A planned “Occupy Central Movement” in Hong Kong this July has the potential to disrupt business operations in the heart of the city’s financial district.
GPs in the area are being advised to review their business operations and plan accordingly for the protest movement that mirrors the “Occupy Wall Street” movement in New York City that reached a fever pitch in the fall of 2011.
The civil disobedience group has vowed to bring Hong Kong’s commercial hub to a standstill if the government fails to come up with a satisfactory plan to implement universal suffrage for its 2017 election.

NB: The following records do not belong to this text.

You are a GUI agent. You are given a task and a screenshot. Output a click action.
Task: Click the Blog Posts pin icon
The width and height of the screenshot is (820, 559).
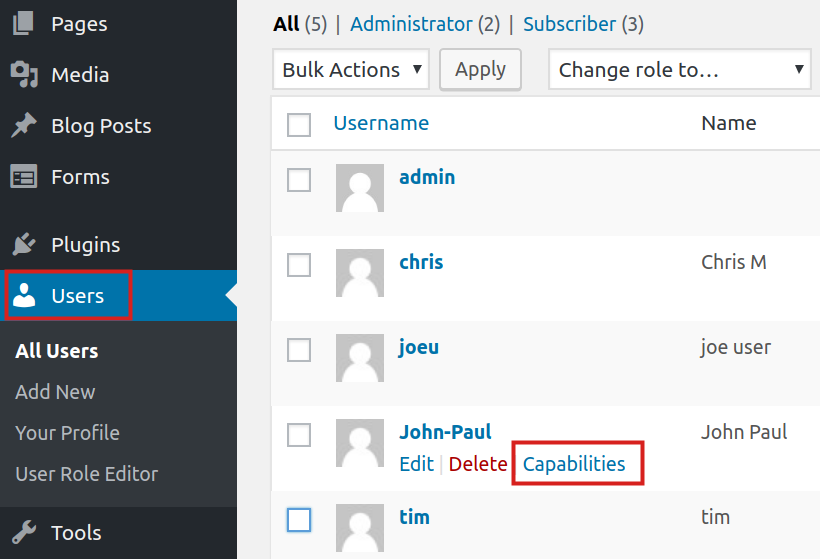click(x=23, y=126)
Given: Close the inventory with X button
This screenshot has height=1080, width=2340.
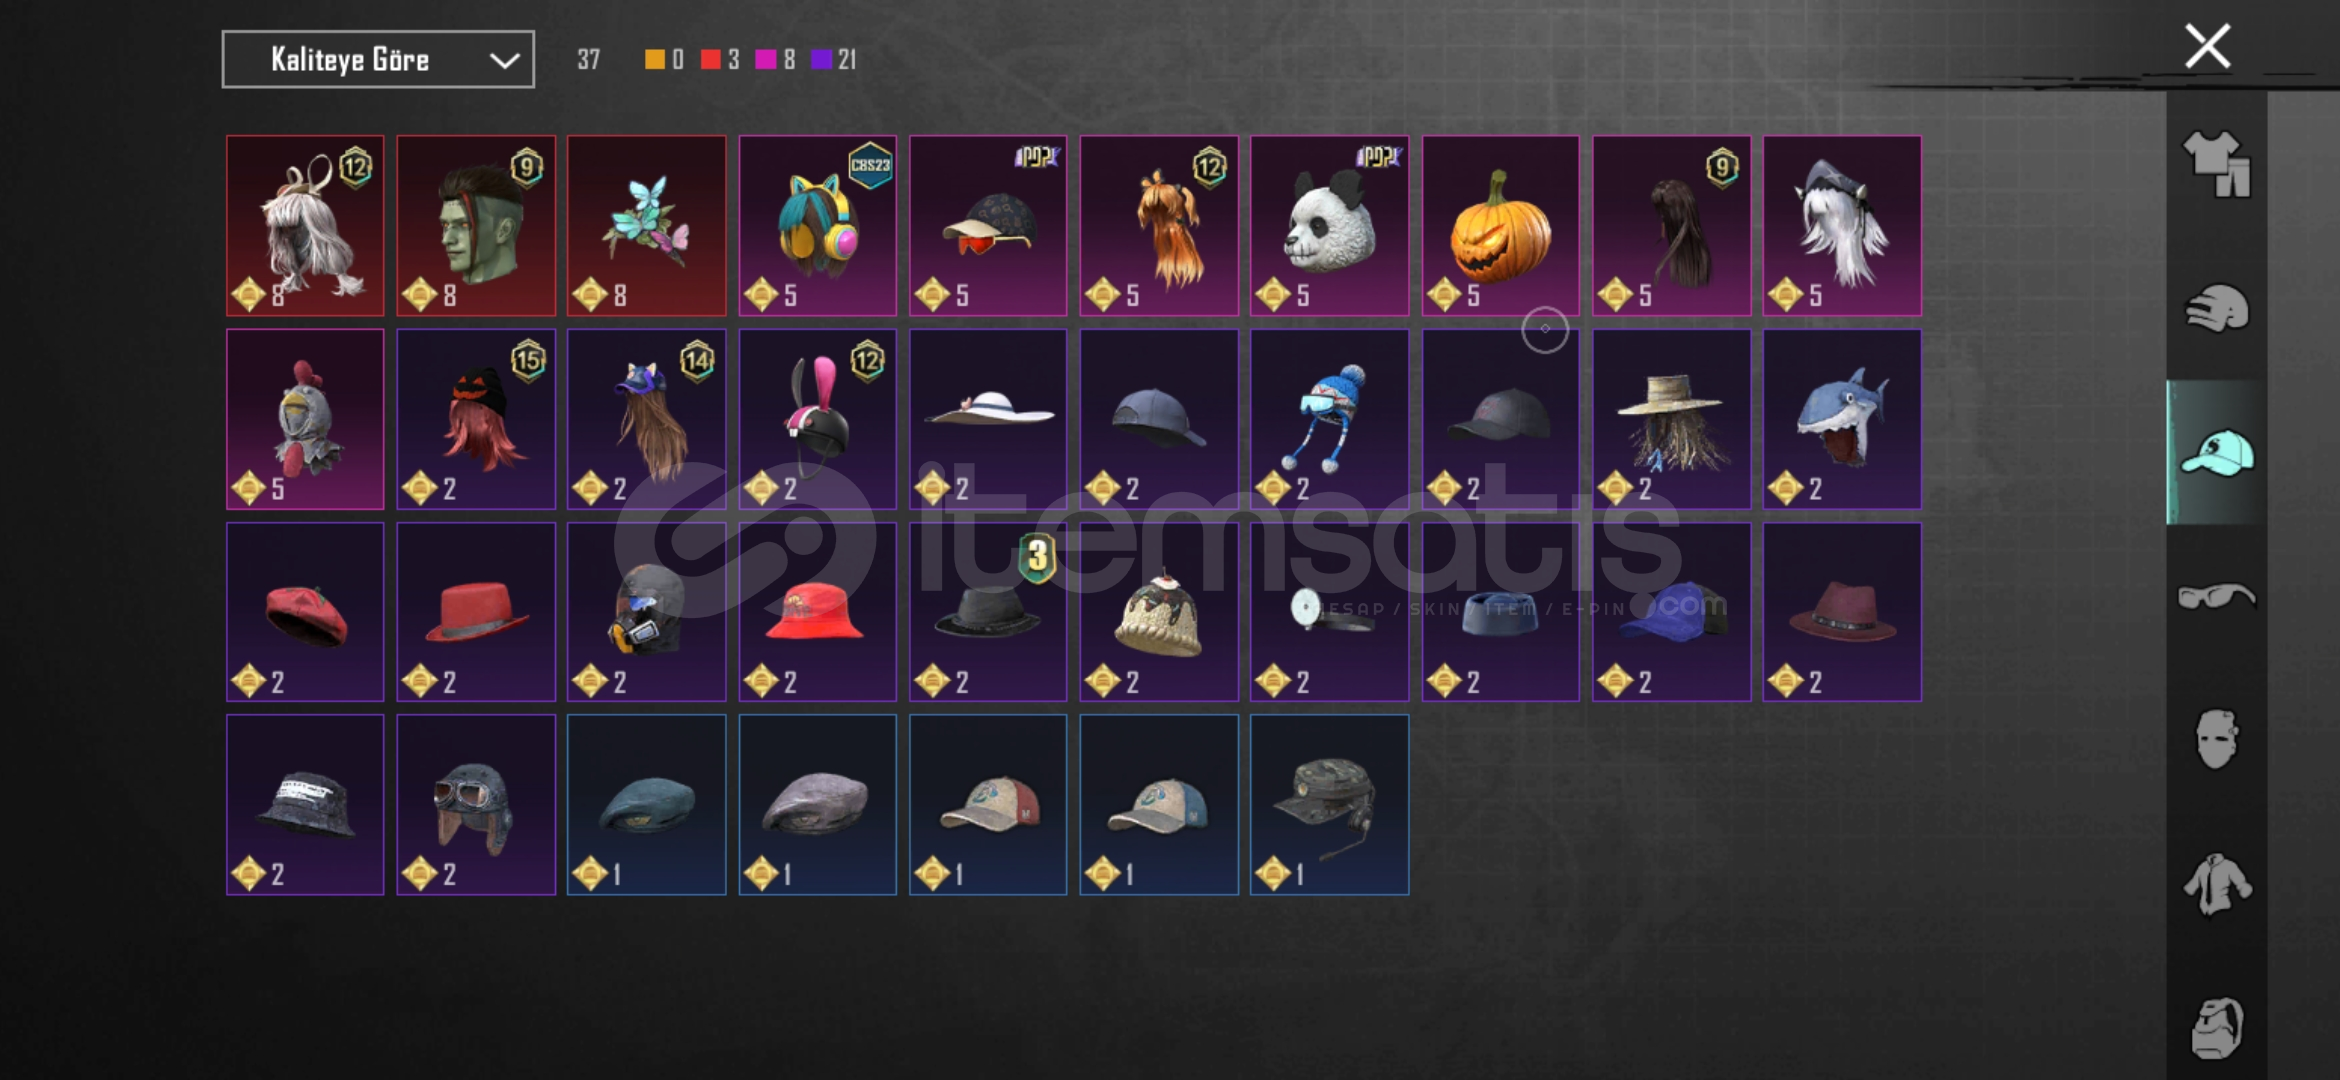Looking at the screenshot, I should [x=2207, y=46].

Currently Hong Kong's constitution specifies that only a Chinese nominating committee can pick leadership candidates for Hong Kong’s general elections.
To combat potential disruptions, the Hong Kong Monetary Authority conducted an emergency drill with 55 banks last week, the South China Morning Post reported.
Professional services firm Kinetic Partners recommends that GPs review their business continuity plans to ensure business continues as usual and potentially adverse impacts to investors are minimized in the event of a large-scale protest.
Specifically firms should ensure that:
• Staff have remote access to a firm’s systems (e.g. email system) in the event they are unable to access the office.
• Test the functionality of telecommunication systems (e.g. forward calls to another telephone system).
• Assess the potential financial impact caused to the firm (e.g. potential claims from investors if the firm cannot provide the usual level of services to them) and assess the adequacy of the firm’s existing insurance coverage.